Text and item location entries
━━━━━━━━━━━━━━━━━━━━

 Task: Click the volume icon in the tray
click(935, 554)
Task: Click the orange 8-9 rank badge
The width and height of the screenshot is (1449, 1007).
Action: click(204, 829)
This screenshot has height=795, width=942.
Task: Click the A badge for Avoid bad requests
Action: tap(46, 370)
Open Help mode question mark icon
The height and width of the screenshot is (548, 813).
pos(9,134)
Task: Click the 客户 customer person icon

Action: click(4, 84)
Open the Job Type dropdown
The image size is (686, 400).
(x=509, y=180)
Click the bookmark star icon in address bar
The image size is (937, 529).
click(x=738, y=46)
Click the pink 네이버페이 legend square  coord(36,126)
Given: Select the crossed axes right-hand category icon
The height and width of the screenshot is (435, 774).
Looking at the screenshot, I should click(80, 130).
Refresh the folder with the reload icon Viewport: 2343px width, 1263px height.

━━━━━━━━━━━━━━━━━━━━

[What you have to do]: Transcribe the listing above line for line, without changing anything.

[Correct response]:
 Task: Click the volume icon in the tray
click(935, 554)
Task: Click the orange 8-9 rank badge
The width and height of the screenshot is (1449, 1007).
Action: click(204, 829)
This screenshot has height=795, width=942.
Task: Click the A badge for Avoid bad requests
Action: tap(46, 370)
Open Help mode question mark icon
The height and width of the screenshot is (548, 813).
pos(9,134)
Task: Click the 客户 customer person icon

Action: click(4, 84)
Open the Job Type dropdown
The image size is (686, 400).
(x=509, y=180)
Click the bookmark star icon in address bar
The image size is (937, 529).
click(x=738, y=46)
Click the pink 네이버페이 legend square  coord(36,126)
Given: Select the crossed axes right-hand category icon
The height and width of the screenshot is (435, 774).
Looking at the screenshot, I should click(80, 130).
Refresh the folder with the reload icon Viewport: 2343px width, 1263px height.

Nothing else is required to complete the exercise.